Любовь первого рода влекла и питала собственно художника в Набокове, искуснейшего мастера слов, мастера крутых и пологих фраз, свежих и новых красок и романов небывалого устройства и несравненной соразмерности частей. И так как эта сторона его искусства была наиболее заметна даже на самый невзыскательный взгляд, то это влечение передалось и его критикам первого призыва. Прошло немало времени, прежде чем другие, новые читатели разглядели в его книгах следы любви второго рода. Это оттого, что следы эти нарочно припорошены; кроме того, разсмотрение этой стороны необходимо приводит к нравственно-психологическим разсуждениям той серьезной разновидности, которой в то время (т. е. в конце 1970-х годов) на Западе избегали все, кроме самых храбрых или самых уверенных в себе ученых. Опытных специалистов в области виртуозной техники Набокова смущали эти попытки приложить нравственную диалектику к его блещущему своими упоительными частностями вымышленному миру, тем более что Набоков и сам обнес его частоколом оградительных и предупредительных знаков, гонящих прочь дешевых моралистов и плюгавых психологов. В то же время люди сторонние, то есть большинство читателей Набокова, наивно полагали, что имеют дело всего лишь с редким себялюбцем и логолептоманом, который в лучшем случае равнодушен к нравственным вопросам, а в худшем — сам человек безнравственный.
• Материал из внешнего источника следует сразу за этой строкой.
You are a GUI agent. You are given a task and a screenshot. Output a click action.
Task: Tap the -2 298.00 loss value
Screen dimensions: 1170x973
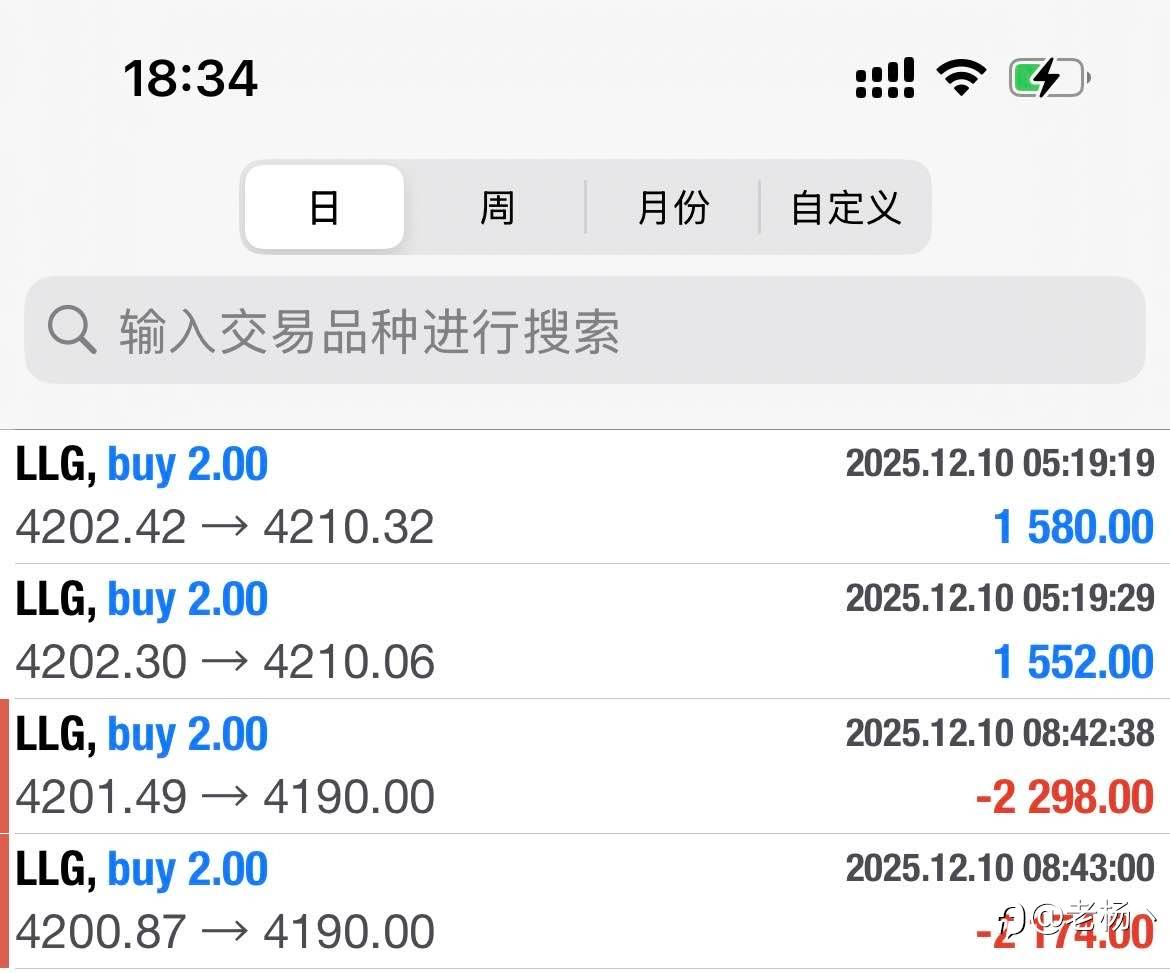[x=1064, y=797]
В письме к Гринбергу от 21 апреля 1957 года Набоков делает замечательное признание: «В пятых, я очень добрый человек, но очень недобрый писатель»[162]. Что это значит? Вот что пишет об этом один из любящих Набокова читателей:
Иные все еще читают Набокова только на глубину его отрицательной иронии, его язвительной способности укорачивать паруса на полном ходу, подстраивать неприятные сюрпризы, разочарования, унижения, ужасы — все, в чем, как им кажется, обнаруживает себя его презрительная спесь и Schadenfreude. Если вспомнить его Германов и Гумбертов и Падуков и Градусов[163], то нетрудно видеть, что мрачная сторона жизни отнюдь не была ему неведома. Но читатели, которые на том и останавливаются, да еще воображают, что и Набоков дальше не шел, и остался в границах иронии [современных ему] модернистов или в «пропасти» [современных читателю] «пост-модернистов», совершенно упускают из визу его положительную иронию, его попытку объять всё, что есть отрицательного (как, по его мнению, поступает и сама жизнь), и переменить его направление в зеркале смерти. Поиски такой возможности и отличают Набокова от других писателей, и они же побуждали его к писанию[164].